* _Brief_:
Since the copy must match the original, write out each record word for word, skipping only the pictures.

* _Information_:
--- START ---

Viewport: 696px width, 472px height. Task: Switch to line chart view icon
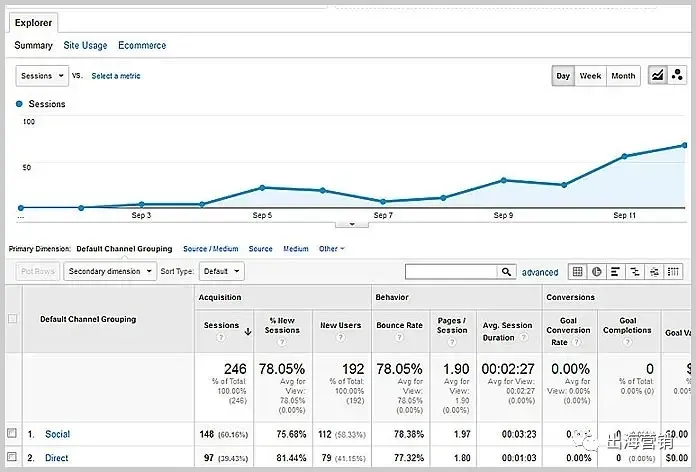tap(657, 75)
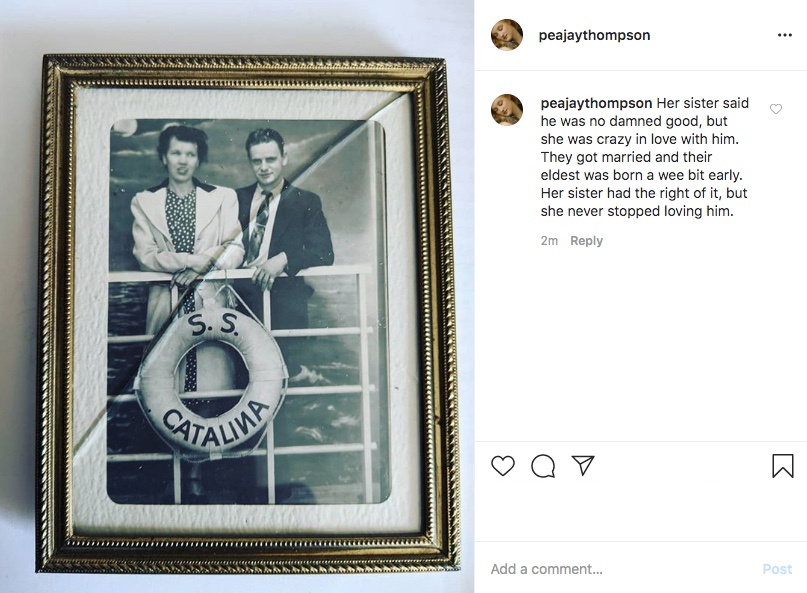807x593 pixels.
Task: Share the post using the paper plane icon
Action: pyautogui.click(x=583, y=465)
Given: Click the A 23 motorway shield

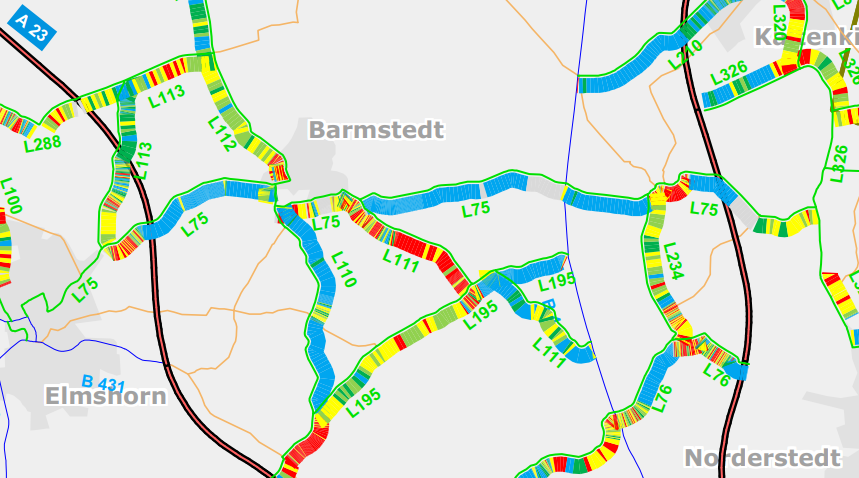Looking at the screenshot, I should coord(32,27).
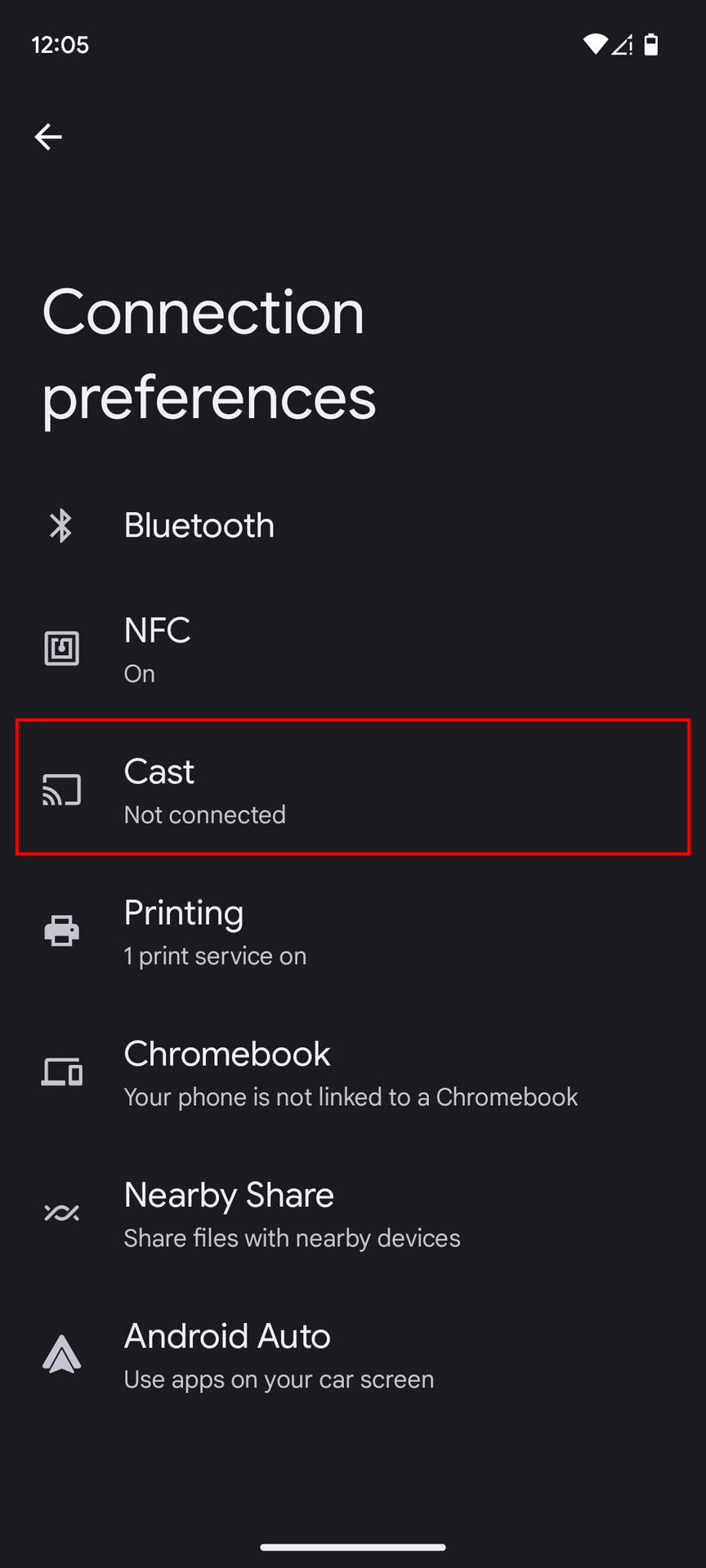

--- END ---

* _Task output_:
Viewport: 696px width, 472px height. Task: Switch to line chart view icon
tap(657, 75)
807x593 pixels.
Task: Share the post using the paper plane icon
Action: pyautogui.click(x=583, y=465)
Given: Click the A 23 motorway shield

Looking at the screenshot, I should coord(32,27).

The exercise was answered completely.